* _Document_:
⁂
You are viewing a plain text version of this content. The canonical link for it is here.
Posted to issues@spark.apache.org by "Reynold Xin (JIRA)" <ji...@apache.org> on 2016/10/07 18:03:20 UTC

[jira] [Closed] (SPARK-17375) Star Join Optimization

     [ https://issues.apache.org/jira/browse/SPARK-17375?page=com.atlassian.jira.plugin.system.issuetabpanels:all-tabpanel ]

Reynold Xin closed SPARK-17375.
-------------------------------
    Resolution: Duplicate

Marking this as duplicate of SPARK-17626

> Star Join Optimization
> ----------------------
>
>                 Key: SPARK-17375
>                 URL: https://issues.apache.org/jira/browse/SPARK-17375
>             Project: Spark
>          Issue Type: Improvement
>          Components: SQL
>            Reporter: Yan
>
> The star schema is the simplest style of data mart schema and is the approach 
> often seen in BI/Decision Support systems. Star Join is a popular SQL query pattern that joins one or (a few) fact tables with a few dimension tables in star schemas. Star Join Query Optimizations aim to optimize the performance and use of resource for the star joins.
> Currently the existing Spark SQL optimization works on broadcasting the usually small (after filtering and projection) dimension tables to avoid costly shuffling of fact table and the "reduce" operations based on the join keys.
⁂
* _Work to do_: Reproduce the part of the star join issue notice starting with "[jira] [Closed] (SPARK-17375)" and going on through "Xin closed SPARK-17375.". The items that follow come from a separate source.
⁂
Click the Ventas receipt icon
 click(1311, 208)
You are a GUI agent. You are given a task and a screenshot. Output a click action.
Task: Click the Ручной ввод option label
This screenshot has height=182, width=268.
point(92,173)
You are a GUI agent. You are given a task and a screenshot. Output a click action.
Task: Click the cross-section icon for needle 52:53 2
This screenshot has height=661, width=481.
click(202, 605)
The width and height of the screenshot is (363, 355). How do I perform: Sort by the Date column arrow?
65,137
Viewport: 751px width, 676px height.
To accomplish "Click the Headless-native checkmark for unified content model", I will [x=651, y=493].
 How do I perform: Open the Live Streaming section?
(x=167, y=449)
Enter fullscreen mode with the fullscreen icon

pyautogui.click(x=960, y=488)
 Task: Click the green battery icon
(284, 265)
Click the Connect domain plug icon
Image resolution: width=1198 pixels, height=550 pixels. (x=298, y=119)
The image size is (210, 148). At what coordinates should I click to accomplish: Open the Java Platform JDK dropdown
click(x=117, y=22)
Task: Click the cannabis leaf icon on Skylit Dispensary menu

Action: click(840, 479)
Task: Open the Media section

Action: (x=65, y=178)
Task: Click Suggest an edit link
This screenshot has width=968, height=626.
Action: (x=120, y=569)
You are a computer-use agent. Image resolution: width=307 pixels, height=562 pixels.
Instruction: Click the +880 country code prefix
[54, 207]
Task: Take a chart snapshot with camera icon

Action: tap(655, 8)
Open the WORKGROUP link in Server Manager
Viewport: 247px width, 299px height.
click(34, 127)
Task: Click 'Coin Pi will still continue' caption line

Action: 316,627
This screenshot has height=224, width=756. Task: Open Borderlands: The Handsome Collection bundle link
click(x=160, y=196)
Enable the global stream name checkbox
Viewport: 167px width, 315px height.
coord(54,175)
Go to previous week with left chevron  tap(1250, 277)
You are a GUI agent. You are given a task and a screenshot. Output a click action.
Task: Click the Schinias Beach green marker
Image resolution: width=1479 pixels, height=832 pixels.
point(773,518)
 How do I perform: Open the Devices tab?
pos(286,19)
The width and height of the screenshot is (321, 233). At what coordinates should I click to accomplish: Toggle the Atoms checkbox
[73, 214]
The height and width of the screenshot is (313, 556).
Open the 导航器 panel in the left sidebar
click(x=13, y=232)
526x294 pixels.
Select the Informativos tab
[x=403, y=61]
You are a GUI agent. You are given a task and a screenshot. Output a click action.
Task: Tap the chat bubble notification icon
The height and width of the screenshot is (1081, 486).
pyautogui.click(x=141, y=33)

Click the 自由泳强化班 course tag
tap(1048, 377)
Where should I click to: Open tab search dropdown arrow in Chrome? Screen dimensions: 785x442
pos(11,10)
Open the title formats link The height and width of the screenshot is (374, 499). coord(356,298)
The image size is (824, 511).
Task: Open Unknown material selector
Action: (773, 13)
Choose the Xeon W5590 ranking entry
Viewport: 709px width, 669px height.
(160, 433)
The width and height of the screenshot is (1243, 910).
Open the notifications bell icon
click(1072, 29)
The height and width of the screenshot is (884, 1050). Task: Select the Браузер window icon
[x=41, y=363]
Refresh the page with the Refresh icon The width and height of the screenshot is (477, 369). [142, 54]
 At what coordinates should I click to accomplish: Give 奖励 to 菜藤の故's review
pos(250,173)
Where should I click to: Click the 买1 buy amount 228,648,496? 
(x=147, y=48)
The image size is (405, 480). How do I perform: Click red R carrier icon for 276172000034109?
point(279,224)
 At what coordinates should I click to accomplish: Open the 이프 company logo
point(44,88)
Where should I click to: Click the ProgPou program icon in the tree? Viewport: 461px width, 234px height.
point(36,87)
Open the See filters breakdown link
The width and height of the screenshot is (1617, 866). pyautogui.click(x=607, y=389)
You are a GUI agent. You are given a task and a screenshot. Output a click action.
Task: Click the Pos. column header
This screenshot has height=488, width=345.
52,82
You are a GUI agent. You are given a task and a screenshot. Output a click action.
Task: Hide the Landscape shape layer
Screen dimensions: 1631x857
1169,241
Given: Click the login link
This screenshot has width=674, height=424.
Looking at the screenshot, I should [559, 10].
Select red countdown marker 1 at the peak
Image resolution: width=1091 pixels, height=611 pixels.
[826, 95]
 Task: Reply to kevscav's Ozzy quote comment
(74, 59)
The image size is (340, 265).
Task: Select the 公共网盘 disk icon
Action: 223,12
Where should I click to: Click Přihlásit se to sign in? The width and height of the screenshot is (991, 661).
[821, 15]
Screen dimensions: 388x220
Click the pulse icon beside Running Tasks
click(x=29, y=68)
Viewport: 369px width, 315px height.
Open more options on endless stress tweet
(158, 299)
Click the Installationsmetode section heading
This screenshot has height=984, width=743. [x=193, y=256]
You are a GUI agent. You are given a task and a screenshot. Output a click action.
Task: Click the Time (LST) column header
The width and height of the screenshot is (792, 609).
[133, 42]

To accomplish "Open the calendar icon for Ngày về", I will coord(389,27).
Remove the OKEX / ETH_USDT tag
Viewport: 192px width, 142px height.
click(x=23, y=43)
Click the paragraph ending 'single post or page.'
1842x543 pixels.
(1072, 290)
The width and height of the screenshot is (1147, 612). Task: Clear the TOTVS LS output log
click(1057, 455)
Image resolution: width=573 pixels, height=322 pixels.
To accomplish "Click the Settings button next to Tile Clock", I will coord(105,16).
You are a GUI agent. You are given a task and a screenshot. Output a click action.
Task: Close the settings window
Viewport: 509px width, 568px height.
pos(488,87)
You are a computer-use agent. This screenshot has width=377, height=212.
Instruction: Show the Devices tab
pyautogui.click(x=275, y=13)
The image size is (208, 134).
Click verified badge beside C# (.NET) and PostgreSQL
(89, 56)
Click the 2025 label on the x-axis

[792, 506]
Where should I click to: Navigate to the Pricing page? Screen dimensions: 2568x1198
⁂
* _Response_:
[jira] [Closed] (SPARK-17375) Star Join Optimization

     [ https://issues.apache.org/jira/browse/SPARK-17375?page=com.atlassian.jira.plugin.system.issuetabpanels:all-tabpanel ]

Reynold Xin closed SPARK-17375.